Pixel coordinate grounding data
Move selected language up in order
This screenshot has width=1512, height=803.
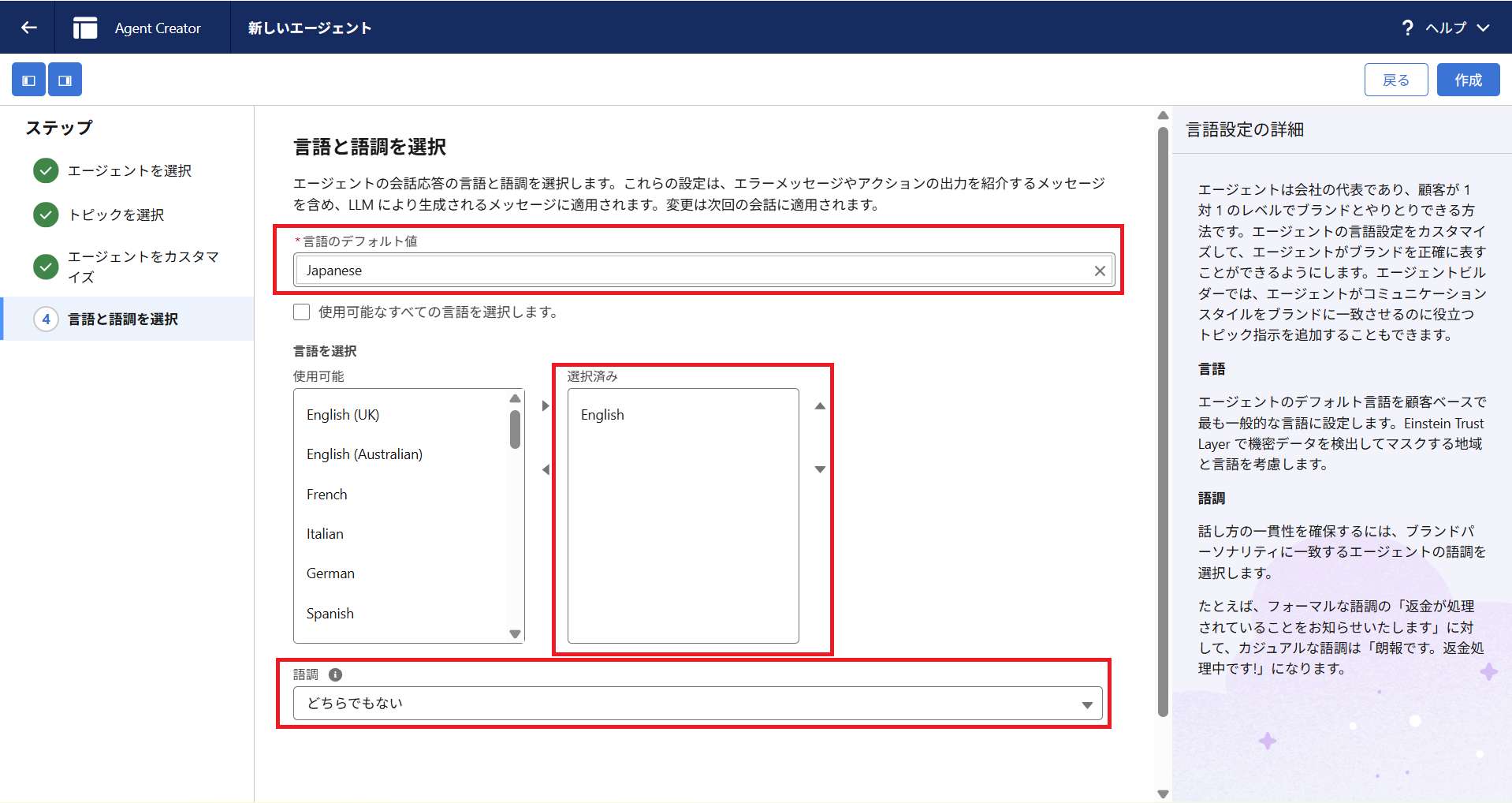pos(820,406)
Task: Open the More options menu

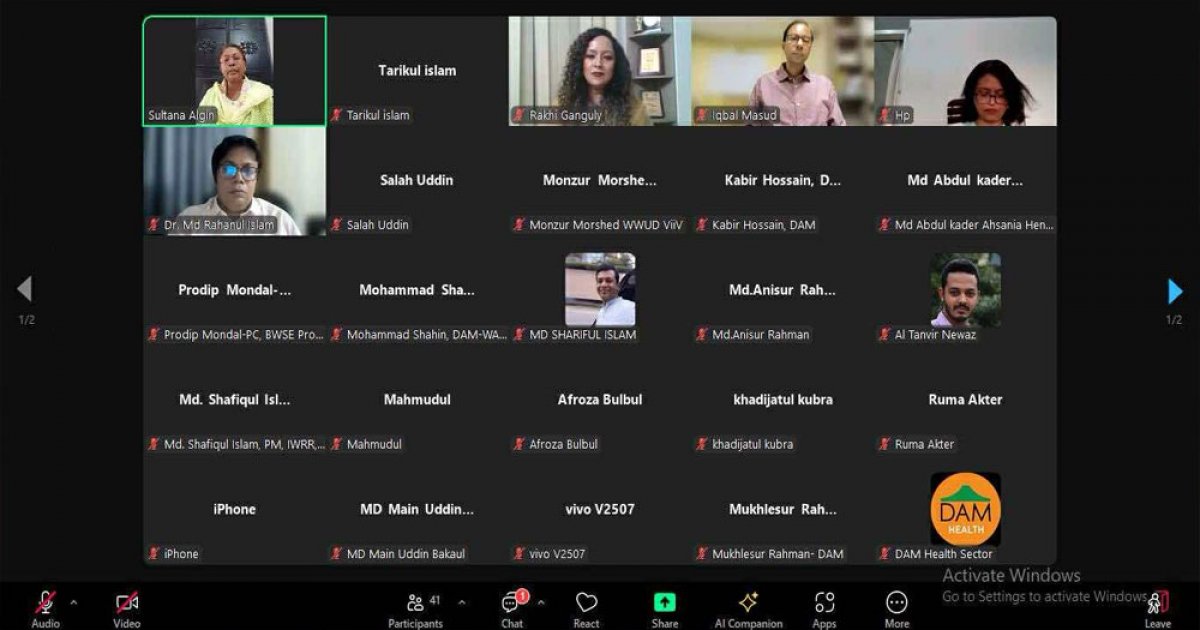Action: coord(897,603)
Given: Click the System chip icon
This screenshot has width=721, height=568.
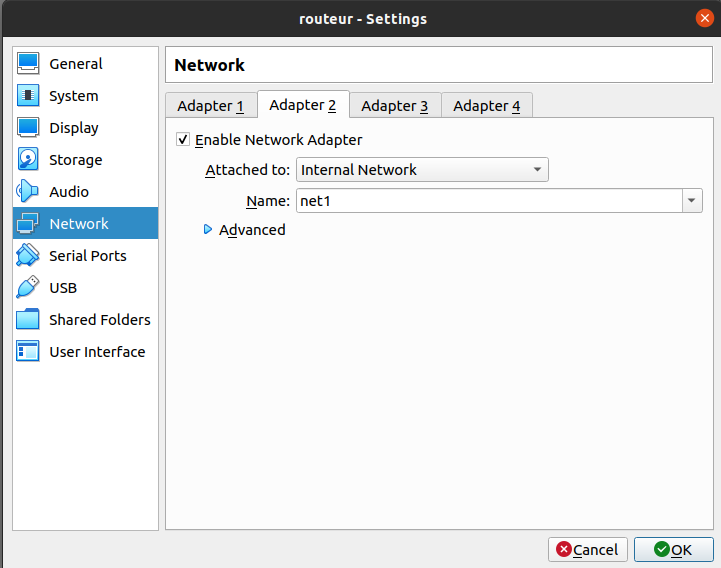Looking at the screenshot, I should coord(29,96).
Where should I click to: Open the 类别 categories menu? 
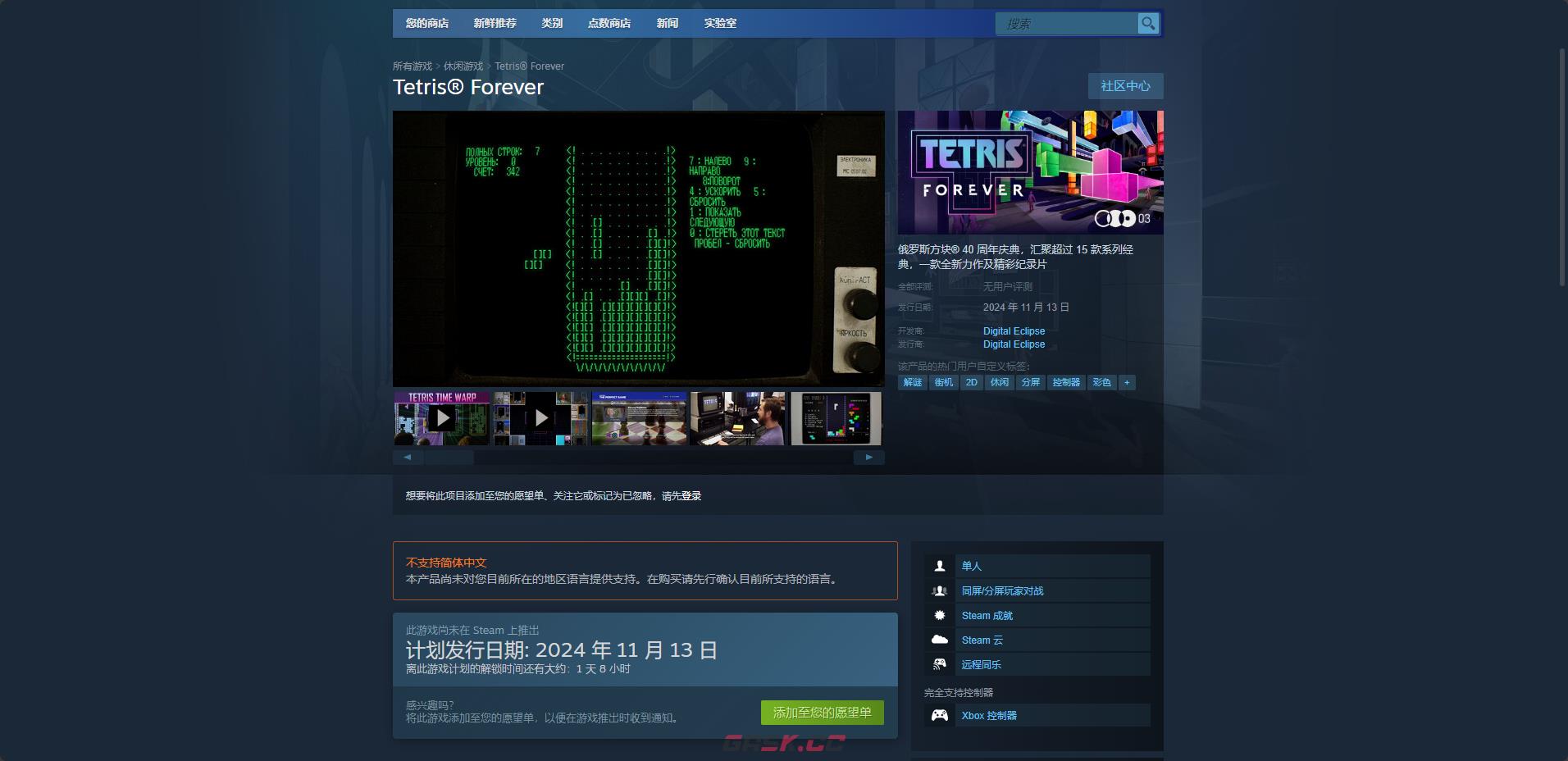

:: Exercise description ::
Excluding pictures, copy exactly the lines from the line containing "This screenshot has width=1512, height=803." through the last line of the data, inclusive.

:: Solution to this exercise ::
This screenshot has width=1512, height=803.
pos(820,406)
Task: Open the More options menu

Action: coord(897,603)
Given: Click the System chip icon
This screenshot has width=721, height=568.
Looking at the screenshot, I should coord(29,96).
Where should I click to: Open the 类别 categories menu? 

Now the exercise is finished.